O senhor Antonio pedira aos eccos a sua jumenta. Os sobreiros da encosta
contemplavam silenciosos a sua dôr. A lympha dos regatos era como um
arremedo cruel aos seus gemidos! Desgraça!
N'este angustioso conflicto appareceu Maria Elisa. A carruagem
aproximou-se.
--O senhor veio a pé?--perguntou ella, vendo seu marido encostado a um
pilar da ramada.
--Que lhe importa?--redarguiu o marido convulso, mettendo as mãos nos
bolsos, e puxando as calças machinalmente para cima, dando-se a grutesca
figura d'uma talha chineza.
--Porque não entra na carruagem?--replicou a carinhosa esposa,
aproximando-se meigamente do marido, que fumegava pelas ventas, como uma
fabrica de fundição.--Venha... eu lhe explicarei tudo... verá que estou
innocente, ha de arrepender-se de me tractar assim...--proseguiu ella,
com o tremor de voz, que precede as lagrimas.

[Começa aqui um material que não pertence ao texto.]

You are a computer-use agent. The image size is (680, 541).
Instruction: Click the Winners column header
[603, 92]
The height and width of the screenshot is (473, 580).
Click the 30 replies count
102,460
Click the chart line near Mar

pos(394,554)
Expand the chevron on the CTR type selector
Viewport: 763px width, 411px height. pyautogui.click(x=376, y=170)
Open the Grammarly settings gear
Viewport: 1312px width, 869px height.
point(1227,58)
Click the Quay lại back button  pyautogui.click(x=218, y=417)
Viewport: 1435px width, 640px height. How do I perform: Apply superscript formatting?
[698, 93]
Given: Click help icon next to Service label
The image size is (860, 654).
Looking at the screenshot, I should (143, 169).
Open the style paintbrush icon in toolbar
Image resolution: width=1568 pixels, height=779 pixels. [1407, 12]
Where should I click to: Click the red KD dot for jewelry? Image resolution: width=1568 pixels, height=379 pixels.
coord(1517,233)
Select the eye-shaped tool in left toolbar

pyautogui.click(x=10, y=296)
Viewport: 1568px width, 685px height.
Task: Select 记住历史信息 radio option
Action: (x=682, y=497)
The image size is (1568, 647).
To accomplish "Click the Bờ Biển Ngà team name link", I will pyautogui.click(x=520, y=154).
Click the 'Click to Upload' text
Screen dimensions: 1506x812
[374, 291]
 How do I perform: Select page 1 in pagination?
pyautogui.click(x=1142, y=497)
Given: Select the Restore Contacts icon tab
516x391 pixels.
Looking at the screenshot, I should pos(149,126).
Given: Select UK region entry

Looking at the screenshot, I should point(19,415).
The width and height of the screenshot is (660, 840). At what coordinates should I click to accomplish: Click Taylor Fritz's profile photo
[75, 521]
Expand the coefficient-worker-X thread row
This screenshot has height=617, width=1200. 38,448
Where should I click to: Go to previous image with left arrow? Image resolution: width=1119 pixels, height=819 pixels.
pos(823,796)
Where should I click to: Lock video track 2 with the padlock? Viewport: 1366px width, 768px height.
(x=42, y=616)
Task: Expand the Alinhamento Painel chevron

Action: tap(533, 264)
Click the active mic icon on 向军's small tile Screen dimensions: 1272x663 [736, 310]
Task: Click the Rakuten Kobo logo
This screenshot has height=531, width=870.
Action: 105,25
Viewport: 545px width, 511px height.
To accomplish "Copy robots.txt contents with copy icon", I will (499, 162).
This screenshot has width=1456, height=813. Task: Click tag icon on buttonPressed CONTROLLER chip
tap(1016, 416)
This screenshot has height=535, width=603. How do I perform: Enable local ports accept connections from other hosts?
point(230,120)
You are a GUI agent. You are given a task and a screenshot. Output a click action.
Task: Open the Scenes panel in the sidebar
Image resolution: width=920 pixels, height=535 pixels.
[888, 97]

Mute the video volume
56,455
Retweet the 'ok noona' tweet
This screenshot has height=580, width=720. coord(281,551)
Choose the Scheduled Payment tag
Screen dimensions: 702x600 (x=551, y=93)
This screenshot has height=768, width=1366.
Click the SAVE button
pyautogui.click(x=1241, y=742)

--Como innocente!--murmurou o senhor Antonio, um pouco modificado nas
caretas da sua furia legitima.
--Sim... innocente... Em casa lhe contarei tudo...
--Pois póde lá ser que estejas innocente?... Tu estás a mangar
comigo!...
--Verá que não sou digna da sua cólera, e que os seus ciumes são
injustos... A affronta que fez ao meu caracter de mulher casada, tarde
ou cedo lhe fará remorsos, senhor Antonio José da Silva!...
O tragico entono d'estas palavras acobardára os espiritos briosos do
marido. O senhor Antonio julgou-se algoz d'aquella victima; e, se ella
teima, haviamos de vêl-o ajoelhar aos pés do innocente holocausto do seu
ciume, e pedir-lhe perdão.
Maria Elisa, restituo-te os teus creditos! Andaste perfeitamente, por
fim! Eu, se fosse mulher casada, com os teus costumes, faria o que tu
fizeste.
Em 1819 ninguem faria mais do que tu!
Hoje... serias d'uma simplicidade boçal.


CAPITULO XXII

A seu tempo saberemos até que ponto o senhor Antonio podia ser
civilisado por sua mulher.
Agora vamos procurar Rosa Guilhermina.
Antes de entrarmos, reparemos n'esta mulher que bateu á porta primeiro
que nós.
--Quem é?--perguntou da janella uma criada.
--Faz favor de dizer á senhora D. Rosa que está aqui uma mulher, que lhe
quer fallar.
--Que lhe quer?
--A vmc.e não lhe quero nada, é a sua ama.
--Quer pedir-lhe alguma esmola?
--Sim, senhora, queria pedir-lhe uma esmola.
--Pois para isso escusa de fallar á senhora: pegue lá... Então não
levanta do chão os dez reis?!
--Não levanto, porque lhe não pedi nada a vmc.e Já lhe disse que quero
fallar com a senhora D. Rosa.
--A senhora D. Rosa não falla a mulheres de mantilha rôta... Se quer,
queira, se não quer, ande sempre...
A janella fechou-se e a mulher da mantilha rôta sentou-se no degrau da
porta.
Pouco depois, abre-se outra vez a janella, e apparece D. Rosa!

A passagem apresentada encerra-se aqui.